Data items

------------------------------------------------------------------------

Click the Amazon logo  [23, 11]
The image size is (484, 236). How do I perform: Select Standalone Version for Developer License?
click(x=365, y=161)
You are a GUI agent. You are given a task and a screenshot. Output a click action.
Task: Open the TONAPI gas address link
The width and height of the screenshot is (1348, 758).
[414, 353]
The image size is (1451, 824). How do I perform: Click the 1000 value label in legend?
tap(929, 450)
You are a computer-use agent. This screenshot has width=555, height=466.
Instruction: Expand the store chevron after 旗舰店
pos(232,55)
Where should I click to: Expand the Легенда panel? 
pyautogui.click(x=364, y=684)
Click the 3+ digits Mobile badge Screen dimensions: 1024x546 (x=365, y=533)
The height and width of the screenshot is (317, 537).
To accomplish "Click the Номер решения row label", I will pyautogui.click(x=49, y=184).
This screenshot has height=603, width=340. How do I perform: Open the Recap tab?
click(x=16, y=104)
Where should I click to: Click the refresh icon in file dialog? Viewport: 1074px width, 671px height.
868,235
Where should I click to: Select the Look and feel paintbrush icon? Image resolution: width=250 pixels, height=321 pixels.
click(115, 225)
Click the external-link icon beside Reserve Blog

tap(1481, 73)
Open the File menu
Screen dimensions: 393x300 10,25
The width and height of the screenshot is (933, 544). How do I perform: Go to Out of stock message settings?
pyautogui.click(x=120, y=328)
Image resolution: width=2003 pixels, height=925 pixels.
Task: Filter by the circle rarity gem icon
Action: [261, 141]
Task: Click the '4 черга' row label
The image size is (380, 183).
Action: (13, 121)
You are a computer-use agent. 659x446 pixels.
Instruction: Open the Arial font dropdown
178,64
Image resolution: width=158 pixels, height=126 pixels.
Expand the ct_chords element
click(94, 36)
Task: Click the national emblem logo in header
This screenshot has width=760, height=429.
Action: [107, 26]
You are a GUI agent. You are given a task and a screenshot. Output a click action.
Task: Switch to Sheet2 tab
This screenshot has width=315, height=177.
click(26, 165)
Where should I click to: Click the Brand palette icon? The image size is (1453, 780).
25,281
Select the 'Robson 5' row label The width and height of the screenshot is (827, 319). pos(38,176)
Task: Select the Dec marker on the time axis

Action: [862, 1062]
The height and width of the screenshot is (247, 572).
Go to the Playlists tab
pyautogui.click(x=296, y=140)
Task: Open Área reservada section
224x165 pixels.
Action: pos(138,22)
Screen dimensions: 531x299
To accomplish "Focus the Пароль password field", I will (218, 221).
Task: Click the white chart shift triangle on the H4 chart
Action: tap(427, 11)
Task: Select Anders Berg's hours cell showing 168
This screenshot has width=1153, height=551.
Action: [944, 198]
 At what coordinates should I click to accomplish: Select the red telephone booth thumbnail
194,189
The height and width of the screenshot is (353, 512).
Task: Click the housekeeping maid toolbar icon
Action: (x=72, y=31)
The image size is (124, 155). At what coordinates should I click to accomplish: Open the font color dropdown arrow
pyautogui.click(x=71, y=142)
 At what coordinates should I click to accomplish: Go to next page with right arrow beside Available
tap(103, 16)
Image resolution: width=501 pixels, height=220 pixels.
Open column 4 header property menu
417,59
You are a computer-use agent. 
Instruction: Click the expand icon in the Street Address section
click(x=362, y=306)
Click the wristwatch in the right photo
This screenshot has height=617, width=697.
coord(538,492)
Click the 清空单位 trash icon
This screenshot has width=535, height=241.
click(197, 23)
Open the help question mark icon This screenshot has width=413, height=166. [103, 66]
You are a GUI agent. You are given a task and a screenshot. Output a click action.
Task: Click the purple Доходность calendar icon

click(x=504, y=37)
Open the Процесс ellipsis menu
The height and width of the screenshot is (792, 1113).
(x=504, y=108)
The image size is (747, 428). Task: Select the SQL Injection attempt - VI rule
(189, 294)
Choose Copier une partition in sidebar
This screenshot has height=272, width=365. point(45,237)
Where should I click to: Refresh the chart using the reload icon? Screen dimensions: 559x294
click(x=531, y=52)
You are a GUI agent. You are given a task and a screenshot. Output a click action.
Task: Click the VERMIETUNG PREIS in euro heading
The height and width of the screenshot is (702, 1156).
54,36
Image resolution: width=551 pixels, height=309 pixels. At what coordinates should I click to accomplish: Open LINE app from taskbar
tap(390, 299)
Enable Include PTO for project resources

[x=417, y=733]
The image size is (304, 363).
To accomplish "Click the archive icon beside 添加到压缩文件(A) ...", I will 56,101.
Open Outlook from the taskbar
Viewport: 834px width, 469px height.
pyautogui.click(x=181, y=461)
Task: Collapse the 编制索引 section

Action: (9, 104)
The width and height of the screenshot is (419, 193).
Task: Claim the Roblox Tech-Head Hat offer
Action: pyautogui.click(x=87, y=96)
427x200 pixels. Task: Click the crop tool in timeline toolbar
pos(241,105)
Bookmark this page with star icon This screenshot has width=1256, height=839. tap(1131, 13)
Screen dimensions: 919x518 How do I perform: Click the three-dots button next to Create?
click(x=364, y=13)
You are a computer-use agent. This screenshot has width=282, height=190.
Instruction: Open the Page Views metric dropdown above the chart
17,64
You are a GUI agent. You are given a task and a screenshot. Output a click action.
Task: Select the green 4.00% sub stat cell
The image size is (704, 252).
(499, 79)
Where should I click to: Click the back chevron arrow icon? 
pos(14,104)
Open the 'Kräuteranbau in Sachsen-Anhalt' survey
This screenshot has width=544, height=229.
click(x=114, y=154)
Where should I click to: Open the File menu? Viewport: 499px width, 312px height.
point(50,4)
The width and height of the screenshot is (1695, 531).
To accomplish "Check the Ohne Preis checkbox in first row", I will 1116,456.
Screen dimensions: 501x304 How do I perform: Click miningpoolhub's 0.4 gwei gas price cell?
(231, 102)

------------------------------------------------------------------------

Goal of the exercise
In the entries above, restate word for word the lines between the one holding "You are a computer-use agent. 659x446 pixels." and the one holding "Image resolution: width=501", inclusive, and nothing besides.

Solution
You are a computer-use agent. 659x446 pixels.
Instruction: Open the Arial font dropdown
178,64
Image resolution: width=158 pixels, height=126 pixels.
Expand the ct_chords element
click(94, 36)
Task: Click the national emblem logo in header
This screenshot has width=760, height=429.
Action: [107, 26]
You are a GUI agent. You are given a task and a screenshot. Output a click action.
Task: Switch to Sheet2 tab
This screenshot has width=315, height=177.
click(26, 165)
Where should I click to: Click the Brand palette icon? The image size is (1453, 780).
25,281
Select the 'Robson 5' row label The width and height of the screenshot is (827, 319). pos(38,176)
Task: Select the Dec marker on the time axis

Action: [862, 1062]
The height and width of the screenshot is (247, 572).
Go to the Playlists tab
pyautogui.click(x=296, y=140)
Task: Open Área reservada section
224x165 pixels.
Action: pos(138,22)
Screen dimensions: 531x299
To accomplish "Focus the Пароль password field", I will (218, 221).
Task: Click the white chart shift triangle on the H4 chart
Action: tap(427, 11)
Task: Select Anders Berg's hours cell showing 168
This screenshot has width=1153, height=551.
Action: [944, 198]
 At what coordinates should I click to accomplish: Select the red telephone booth thumbnail
194,189
The height and width of the screenshot is (353, 512).
Task: Click the housekeeping maid toolbar icon
Action: (x=72, y=31)
The image size is (124, 155). At what coordinates should I click to accomplish: Open the font color dropdown arrow
pyautogui.click(x=71, y=142)
 At what coordinates should I click to accomplish: Go to next page with right arrow beside Available
tap(103, 16)
Image resolution: width=501 pixels, height=220 pixels.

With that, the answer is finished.